The Warner Years
The Warner Raiders: l. to r.: (back) Ed Silvers, Tony Byrne, Mel Bly; (front) Artie Wayne, Craig Aristei
In 1968, I made several trips to the West Coast to promote our catalog and find some new writers. I also did some writing while I was out there, most notably "Hallelujah," which I cowrote with Gary Zekely and Mitch Bottler. Somehow the song wound up with ASCAP. Since I was a BMI writer at the time, and the two performing rights societies were not on the best of terms and weren't honoring songs that were not 100% theirs, I had to use an alias. I chose Roberta Twain...RTWAIN...I think Gary had the same problem and was initially credited as Brandon Chase. Gary was producing the Clique, who had just scored with a cover of Tommy James "Sugar On Sunday," (co-written by Mike Vale) and "Hallelujah" wound up on their album. The song was subsequently cut by Sweathog (a Top 30 hit) and Chi Coltrane, coincidentally both on Columbia.

Sensing a change in POP music, coupled with my growing love of the "California sound," not to mention the California girls, I contemplated a move there to get a fresh start. In the summer of '69, my friend Allan Rinde had just joined Columbia Records as head of Epic Records publicity. Two weeks into his stint there he himself went off to L.A. for a Columbia convention and returned with two thoughts: he didn't want to be a publicist and thought L.A. was paradise. I did my best to convince him that both of us should move there. Excited by the prospect, he approached Cash Box owner George Albert (Allan had just left Cash Box to join CBS) and convinced him he needed more help in his West Coast office. Then he quit his job. Boy, was he pissed when he found out I didn't quite have it together to make it out there with him.

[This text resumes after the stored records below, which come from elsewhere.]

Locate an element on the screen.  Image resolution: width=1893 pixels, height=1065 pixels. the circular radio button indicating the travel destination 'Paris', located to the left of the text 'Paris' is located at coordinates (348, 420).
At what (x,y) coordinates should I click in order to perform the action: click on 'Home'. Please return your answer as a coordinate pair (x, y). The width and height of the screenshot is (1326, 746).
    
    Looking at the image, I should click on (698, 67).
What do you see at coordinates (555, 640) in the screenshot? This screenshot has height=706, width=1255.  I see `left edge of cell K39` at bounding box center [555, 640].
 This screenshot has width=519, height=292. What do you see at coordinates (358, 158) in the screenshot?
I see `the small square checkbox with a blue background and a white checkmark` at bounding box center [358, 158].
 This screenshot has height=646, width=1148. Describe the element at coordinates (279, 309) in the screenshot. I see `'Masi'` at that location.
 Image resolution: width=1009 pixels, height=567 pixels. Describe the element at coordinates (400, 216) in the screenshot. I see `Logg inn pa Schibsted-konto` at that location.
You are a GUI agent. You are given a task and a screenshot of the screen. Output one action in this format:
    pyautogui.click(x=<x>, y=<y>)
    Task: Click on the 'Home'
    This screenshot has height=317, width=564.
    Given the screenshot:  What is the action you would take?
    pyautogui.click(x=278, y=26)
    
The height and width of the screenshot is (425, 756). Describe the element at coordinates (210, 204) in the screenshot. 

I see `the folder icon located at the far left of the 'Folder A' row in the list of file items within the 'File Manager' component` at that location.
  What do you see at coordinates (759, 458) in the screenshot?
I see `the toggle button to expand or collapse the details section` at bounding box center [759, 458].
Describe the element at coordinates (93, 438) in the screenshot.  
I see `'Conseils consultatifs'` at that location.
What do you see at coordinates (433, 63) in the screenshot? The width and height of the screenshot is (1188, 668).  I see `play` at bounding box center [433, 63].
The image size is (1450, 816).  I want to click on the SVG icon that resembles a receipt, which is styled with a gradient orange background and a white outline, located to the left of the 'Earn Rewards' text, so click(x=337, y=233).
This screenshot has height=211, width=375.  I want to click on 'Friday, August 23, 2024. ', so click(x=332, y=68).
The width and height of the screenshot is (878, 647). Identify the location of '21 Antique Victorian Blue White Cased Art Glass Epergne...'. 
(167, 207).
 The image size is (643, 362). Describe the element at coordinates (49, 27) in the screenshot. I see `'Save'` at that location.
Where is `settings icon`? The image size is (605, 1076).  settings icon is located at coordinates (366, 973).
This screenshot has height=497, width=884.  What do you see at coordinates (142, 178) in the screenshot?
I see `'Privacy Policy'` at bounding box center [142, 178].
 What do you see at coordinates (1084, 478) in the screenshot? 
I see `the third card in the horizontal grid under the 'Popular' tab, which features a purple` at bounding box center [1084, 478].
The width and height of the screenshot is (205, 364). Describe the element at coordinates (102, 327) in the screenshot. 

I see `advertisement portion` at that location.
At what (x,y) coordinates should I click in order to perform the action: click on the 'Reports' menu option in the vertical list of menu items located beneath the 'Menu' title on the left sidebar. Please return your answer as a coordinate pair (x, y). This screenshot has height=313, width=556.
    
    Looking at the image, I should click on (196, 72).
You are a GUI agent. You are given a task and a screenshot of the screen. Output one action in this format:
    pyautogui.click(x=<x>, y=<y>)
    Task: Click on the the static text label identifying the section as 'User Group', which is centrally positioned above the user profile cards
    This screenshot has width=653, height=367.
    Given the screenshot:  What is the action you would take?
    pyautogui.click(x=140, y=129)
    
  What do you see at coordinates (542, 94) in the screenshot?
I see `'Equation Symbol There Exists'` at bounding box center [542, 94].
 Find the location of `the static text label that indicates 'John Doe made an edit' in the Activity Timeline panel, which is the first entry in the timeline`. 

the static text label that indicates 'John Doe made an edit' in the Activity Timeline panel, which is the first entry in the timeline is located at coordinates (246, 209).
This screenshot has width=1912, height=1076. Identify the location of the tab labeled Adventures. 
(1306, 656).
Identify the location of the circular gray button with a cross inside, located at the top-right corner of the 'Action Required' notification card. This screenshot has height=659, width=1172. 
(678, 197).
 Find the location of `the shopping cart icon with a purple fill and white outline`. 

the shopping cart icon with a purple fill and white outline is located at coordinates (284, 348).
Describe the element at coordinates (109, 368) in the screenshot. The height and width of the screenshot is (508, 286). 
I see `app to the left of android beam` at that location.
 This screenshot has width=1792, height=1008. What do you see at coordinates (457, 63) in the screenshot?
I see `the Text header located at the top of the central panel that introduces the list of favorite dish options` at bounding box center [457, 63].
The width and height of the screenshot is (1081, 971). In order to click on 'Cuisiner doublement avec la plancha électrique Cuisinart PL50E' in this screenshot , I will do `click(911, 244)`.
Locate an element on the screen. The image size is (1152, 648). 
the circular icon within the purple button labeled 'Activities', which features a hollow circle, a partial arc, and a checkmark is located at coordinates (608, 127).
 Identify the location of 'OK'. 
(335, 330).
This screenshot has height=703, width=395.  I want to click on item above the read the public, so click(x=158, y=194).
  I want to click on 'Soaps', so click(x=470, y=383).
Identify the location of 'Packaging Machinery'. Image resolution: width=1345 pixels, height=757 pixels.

It actually only took me several more months to achieve my independence and by January 1970 I was in L.A. Unlike Allan, I hadn't bothered to line up a job. My old friend Ed Silvers was running Viva Music, the publishing arm of Snuff Garrett's record company. He offered me a job and I grabbed it. It was a small operation...but not for long. Snuff decided he had enough of the record business and sold out to Warner Brothers. They absorbed the publishing company into their own, but rather than firing the staff, they put us in charge of the whole operation.